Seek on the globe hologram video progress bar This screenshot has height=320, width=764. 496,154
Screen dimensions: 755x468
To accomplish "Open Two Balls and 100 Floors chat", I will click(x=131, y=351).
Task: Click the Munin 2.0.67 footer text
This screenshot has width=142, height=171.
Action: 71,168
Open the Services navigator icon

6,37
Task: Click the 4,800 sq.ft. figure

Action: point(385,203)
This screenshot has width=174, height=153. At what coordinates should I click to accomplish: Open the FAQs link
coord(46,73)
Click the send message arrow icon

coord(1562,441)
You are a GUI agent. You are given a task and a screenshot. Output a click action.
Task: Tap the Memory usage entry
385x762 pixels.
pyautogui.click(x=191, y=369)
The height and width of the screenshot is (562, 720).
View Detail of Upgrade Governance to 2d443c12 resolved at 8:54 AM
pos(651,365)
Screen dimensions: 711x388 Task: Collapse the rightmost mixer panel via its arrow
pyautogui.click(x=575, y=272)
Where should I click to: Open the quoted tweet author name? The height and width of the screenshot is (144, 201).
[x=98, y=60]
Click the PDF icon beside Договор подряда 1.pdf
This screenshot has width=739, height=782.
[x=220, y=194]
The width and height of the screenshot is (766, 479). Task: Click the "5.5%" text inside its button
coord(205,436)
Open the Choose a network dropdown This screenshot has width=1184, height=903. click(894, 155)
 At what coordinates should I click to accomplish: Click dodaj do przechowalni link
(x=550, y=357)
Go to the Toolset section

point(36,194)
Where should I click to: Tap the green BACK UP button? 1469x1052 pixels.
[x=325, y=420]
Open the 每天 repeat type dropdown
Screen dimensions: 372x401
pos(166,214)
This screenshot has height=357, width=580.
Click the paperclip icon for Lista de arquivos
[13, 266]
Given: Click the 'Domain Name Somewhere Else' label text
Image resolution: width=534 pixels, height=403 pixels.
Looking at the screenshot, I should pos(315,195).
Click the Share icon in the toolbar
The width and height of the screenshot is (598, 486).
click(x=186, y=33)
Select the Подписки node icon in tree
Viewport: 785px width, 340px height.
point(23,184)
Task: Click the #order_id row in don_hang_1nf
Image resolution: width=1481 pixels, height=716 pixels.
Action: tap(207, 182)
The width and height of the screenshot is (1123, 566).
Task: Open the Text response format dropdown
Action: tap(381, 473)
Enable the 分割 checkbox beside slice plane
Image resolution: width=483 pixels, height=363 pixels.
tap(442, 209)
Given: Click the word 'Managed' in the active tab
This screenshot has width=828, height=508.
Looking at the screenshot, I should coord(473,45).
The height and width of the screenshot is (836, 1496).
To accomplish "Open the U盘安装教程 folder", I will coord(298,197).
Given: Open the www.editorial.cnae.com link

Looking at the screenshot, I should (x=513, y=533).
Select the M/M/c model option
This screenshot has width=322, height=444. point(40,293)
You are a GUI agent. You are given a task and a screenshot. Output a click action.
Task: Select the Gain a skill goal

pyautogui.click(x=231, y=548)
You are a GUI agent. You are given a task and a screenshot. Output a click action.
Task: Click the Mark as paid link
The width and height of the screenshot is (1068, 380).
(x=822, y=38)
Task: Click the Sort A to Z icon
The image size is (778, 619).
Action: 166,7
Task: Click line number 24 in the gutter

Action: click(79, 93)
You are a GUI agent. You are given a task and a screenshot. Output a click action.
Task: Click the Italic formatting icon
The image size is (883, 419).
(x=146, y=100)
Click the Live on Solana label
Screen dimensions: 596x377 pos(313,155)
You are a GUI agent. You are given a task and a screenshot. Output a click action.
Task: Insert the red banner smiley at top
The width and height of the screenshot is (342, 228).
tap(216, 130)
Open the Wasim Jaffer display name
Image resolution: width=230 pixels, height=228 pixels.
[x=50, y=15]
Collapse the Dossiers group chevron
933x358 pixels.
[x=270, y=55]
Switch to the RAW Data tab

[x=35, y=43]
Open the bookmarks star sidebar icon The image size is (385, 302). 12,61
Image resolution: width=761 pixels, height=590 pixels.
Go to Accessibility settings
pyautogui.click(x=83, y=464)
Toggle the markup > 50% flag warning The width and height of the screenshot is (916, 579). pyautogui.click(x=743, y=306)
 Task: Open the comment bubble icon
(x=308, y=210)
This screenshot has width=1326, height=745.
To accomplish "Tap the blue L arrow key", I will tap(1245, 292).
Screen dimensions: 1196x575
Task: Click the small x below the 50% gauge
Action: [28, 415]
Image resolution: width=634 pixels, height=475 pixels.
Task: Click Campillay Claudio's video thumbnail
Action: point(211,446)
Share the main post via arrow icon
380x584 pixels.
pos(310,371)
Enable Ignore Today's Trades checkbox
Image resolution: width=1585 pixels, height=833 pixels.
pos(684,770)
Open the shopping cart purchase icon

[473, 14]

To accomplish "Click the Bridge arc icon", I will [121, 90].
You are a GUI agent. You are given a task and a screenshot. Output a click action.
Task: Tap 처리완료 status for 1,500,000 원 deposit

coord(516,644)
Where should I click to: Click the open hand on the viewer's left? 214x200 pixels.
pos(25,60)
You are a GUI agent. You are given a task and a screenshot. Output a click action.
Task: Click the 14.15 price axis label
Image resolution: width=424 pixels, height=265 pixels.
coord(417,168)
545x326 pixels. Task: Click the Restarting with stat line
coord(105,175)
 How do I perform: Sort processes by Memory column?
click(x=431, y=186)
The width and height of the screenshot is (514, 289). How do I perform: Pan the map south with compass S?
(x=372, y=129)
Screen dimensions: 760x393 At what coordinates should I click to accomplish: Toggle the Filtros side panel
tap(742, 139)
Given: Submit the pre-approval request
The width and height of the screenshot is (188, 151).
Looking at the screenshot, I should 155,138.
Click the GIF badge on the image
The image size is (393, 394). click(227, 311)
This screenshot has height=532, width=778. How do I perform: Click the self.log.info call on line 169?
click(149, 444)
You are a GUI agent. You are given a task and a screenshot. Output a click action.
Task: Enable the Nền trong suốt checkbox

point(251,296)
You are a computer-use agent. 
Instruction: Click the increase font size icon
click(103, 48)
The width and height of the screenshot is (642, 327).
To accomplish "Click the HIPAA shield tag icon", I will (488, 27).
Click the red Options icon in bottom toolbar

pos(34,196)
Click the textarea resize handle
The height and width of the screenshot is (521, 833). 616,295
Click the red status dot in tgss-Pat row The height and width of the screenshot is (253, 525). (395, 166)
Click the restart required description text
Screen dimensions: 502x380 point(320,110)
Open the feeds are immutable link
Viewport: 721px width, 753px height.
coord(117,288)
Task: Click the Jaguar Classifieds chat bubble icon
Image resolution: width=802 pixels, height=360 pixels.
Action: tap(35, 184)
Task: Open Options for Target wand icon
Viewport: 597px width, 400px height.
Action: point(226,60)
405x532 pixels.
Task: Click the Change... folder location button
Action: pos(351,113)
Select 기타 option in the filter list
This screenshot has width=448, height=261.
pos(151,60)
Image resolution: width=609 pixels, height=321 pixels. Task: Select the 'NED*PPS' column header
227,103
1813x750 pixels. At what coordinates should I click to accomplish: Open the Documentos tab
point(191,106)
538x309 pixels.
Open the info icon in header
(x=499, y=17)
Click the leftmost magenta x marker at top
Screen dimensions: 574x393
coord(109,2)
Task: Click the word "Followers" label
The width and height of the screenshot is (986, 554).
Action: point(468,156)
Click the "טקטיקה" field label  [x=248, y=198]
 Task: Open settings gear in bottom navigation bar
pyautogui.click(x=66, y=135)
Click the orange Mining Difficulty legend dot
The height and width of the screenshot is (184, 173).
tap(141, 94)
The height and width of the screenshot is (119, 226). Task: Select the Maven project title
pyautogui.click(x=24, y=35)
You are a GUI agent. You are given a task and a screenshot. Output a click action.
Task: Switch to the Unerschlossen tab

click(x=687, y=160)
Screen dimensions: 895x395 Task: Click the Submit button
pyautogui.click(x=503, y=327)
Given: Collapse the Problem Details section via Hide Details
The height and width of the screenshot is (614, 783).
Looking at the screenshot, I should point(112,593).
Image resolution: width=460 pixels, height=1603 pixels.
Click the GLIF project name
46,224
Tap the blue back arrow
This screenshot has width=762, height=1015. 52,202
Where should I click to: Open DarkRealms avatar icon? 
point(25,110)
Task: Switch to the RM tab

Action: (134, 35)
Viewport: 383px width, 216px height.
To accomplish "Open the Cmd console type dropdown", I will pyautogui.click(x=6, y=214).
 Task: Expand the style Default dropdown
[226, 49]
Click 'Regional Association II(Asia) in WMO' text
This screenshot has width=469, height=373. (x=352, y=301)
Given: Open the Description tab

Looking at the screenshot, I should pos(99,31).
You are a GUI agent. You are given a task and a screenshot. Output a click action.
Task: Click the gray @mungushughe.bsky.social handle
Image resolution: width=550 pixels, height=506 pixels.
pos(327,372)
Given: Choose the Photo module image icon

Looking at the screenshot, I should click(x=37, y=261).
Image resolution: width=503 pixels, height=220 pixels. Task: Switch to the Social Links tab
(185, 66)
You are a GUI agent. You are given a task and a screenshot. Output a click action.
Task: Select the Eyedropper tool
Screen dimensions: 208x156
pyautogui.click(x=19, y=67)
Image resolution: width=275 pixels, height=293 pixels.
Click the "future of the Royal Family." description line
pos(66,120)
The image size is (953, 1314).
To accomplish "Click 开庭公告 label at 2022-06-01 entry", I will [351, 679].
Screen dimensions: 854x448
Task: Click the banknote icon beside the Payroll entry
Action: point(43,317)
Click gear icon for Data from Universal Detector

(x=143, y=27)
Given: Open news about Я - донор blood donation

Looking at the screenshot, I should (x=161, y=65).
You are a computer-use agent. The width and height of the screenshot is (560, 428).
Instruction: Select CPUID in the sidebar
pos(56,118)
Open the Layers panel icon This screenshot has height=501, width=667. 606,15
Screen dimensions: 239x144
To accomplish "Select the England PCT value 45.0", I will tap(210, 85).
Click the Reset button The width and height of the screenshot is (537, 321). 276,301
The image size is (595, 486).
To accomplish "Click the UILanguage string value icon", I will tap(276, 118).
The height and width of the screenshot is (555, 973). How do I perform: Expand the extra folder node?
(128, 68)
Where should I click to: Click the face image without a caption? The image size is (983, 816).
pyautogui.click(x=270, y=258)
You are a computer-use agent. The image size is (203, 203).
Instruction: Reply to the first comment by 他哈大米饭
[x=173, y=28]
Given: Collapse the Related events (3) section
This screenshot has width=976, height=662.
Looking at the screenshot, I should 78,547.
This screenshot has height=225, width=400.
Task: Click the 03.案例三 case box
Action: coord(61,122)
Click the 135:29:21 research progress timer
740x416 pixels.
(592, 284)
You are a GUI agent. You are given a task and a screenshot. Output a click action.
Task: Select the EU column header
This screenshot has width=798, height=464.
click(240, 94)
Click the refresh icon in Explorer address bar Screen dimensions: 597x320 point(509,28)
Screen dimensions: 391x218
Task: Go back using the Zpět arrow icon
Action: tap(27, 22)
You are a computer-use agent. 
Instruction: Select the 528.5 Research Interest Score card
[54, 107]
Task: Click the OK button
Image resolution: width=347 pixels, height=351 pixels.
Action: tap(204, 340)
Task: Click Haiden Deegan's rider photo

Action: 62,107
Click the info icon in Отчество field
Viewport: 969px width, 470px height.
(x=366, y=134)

============================================================

# [Activity]
Write out exactly the lines above from the line with "Given: Collapse the Problem" through the line with "Viewport: 383px width, 216px height.", both of them included, and leave out all other lines.

# [Solution for this task]
Given: Collapse the Problem Details section via Hide Details
The height and width of the screenshot is (614, 783).
Looking at the screenshot, I should point(112,593).
Image resolution: width=460 pixels, height=1603 pixels.
Click the GLIF project name
46,224
Tap the blue back arrow
This screenshot has width=762, height=1015. 52,202
Where should I click to: Open DarkRealms avatar icon? 
point(25,110)
Task: Switch to the RM tab

Action: (134, 35)
Viewport: 383px width, 216px height.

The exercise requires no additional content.